Work to complete: Copy every line of the listing below word for word, but leave the pictures out of your copy.

(Items stored from a collection)
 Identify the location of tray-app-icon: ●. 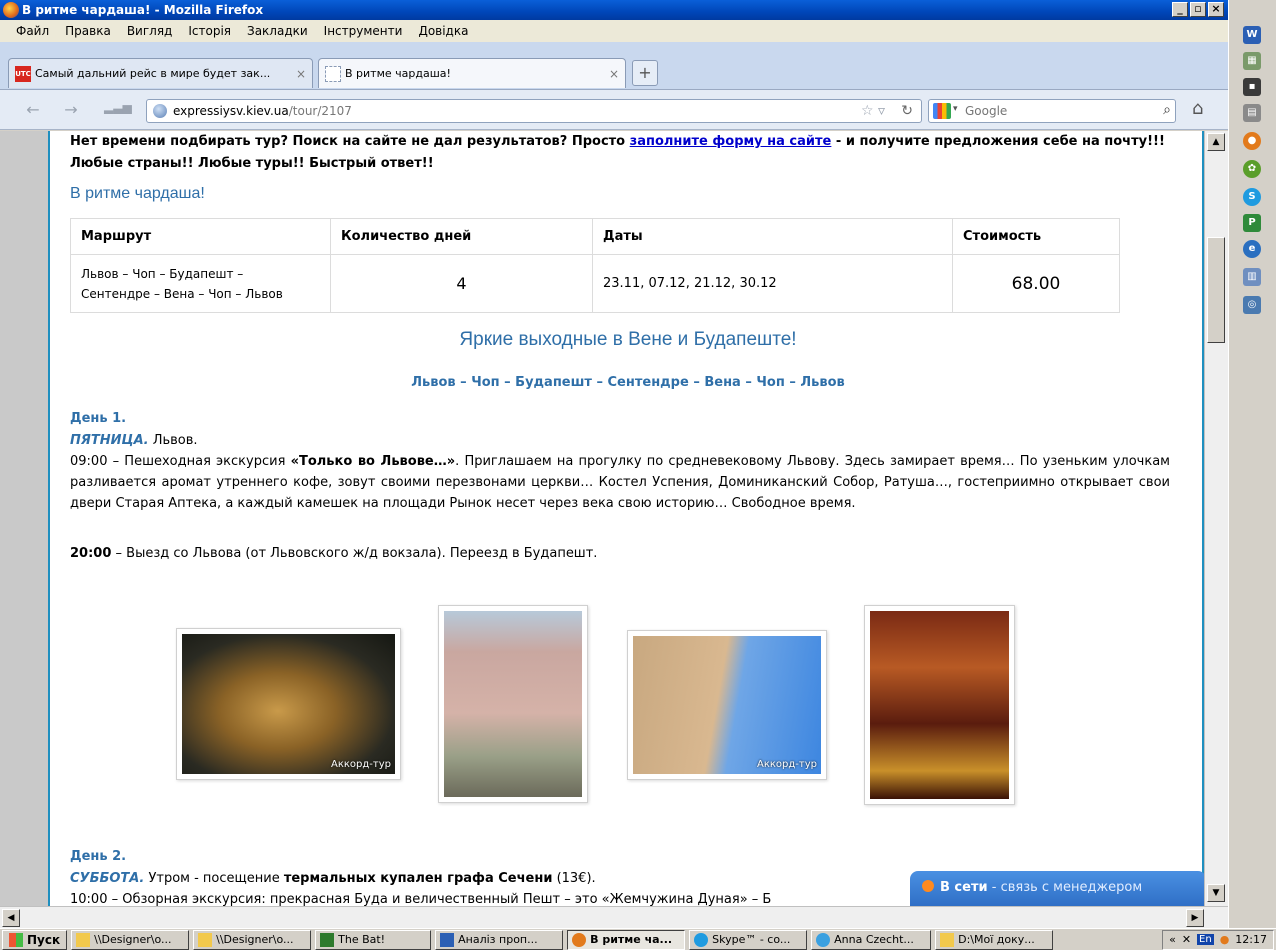
(1225, 940).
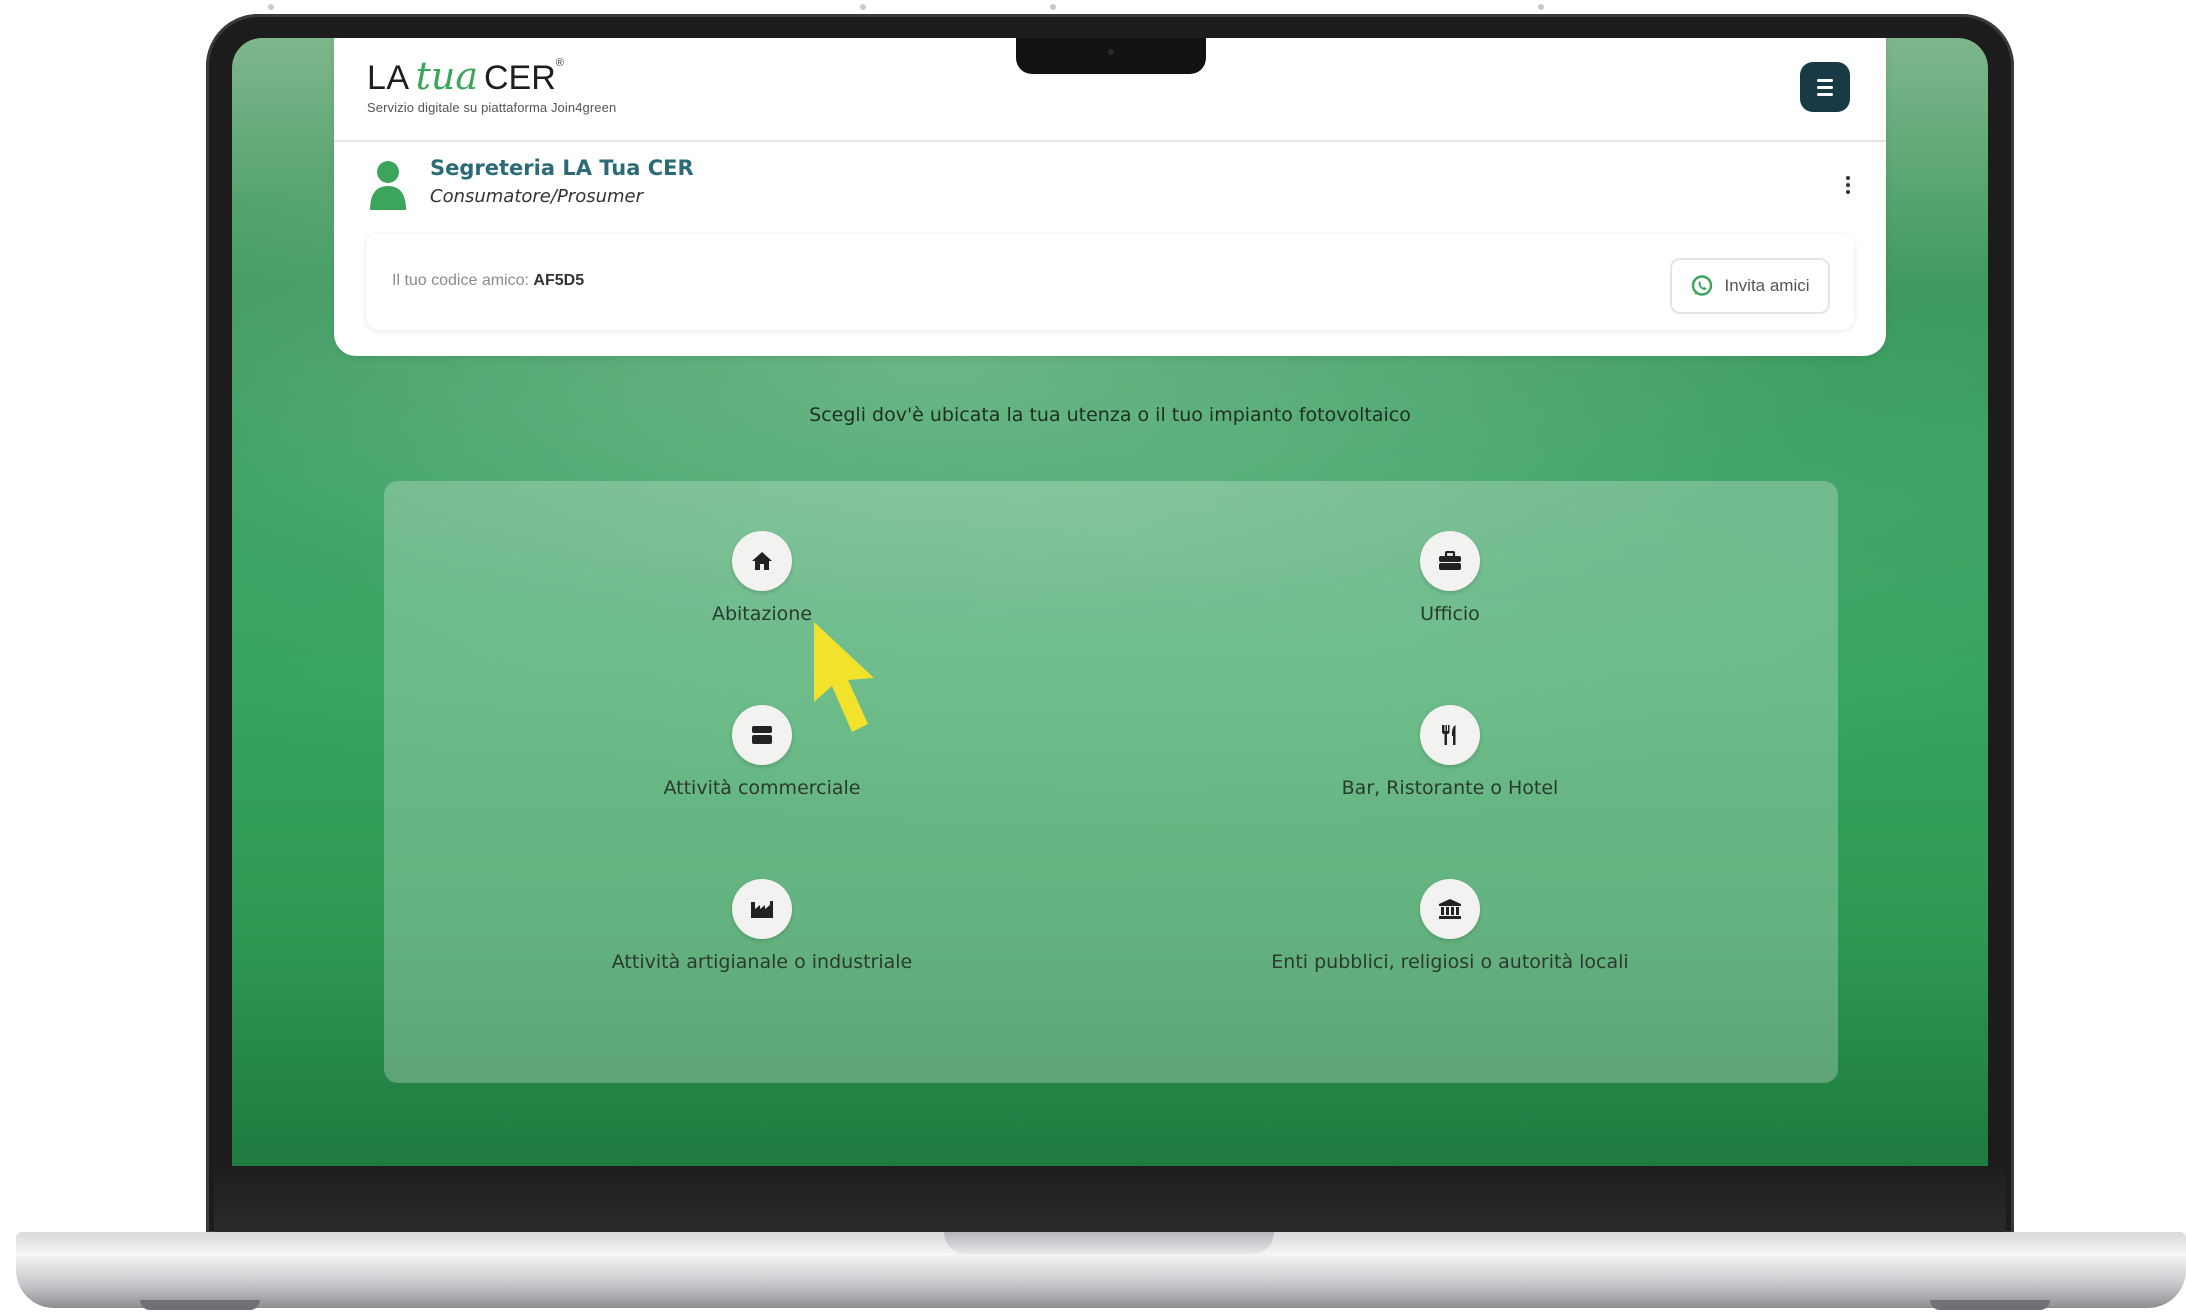 This screenshot has width=2186, height=1313. Describe the element at coordinates (1110, 1199) in the screenshot. I see `laptop-bezel` at that location.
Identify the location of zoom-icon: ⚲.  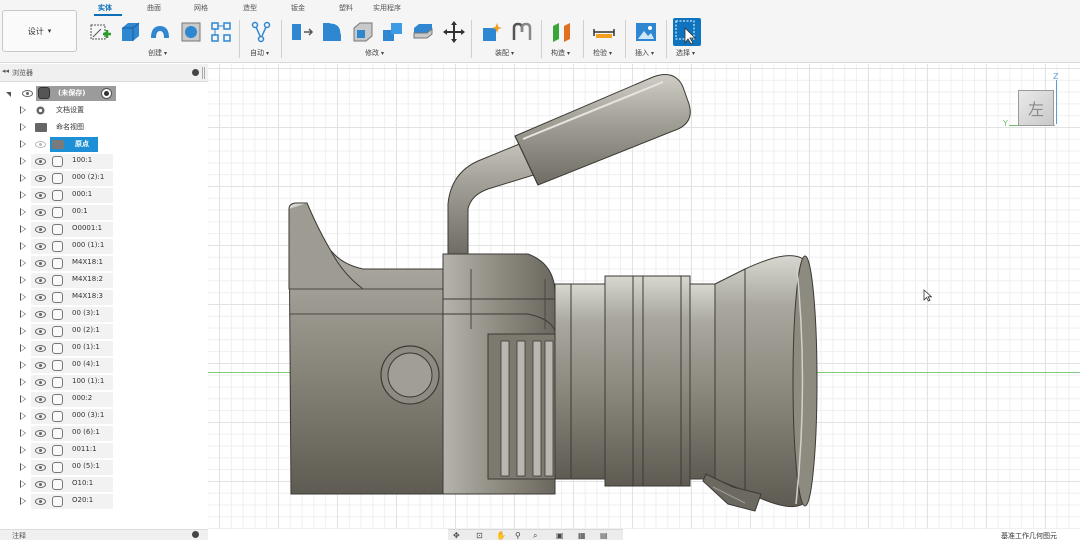
(520, 536).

Response below:
 Identify the location of tray-app-icon: ●. 
(1225, 940).
 This screenshot has width=2186, height=1313. Describe the element at coordinates (1110, 1199) in the screenshot. I see `laptop-bezel` at that location.
Identify the location of zoom-icon: ⚲.  
(520, 536).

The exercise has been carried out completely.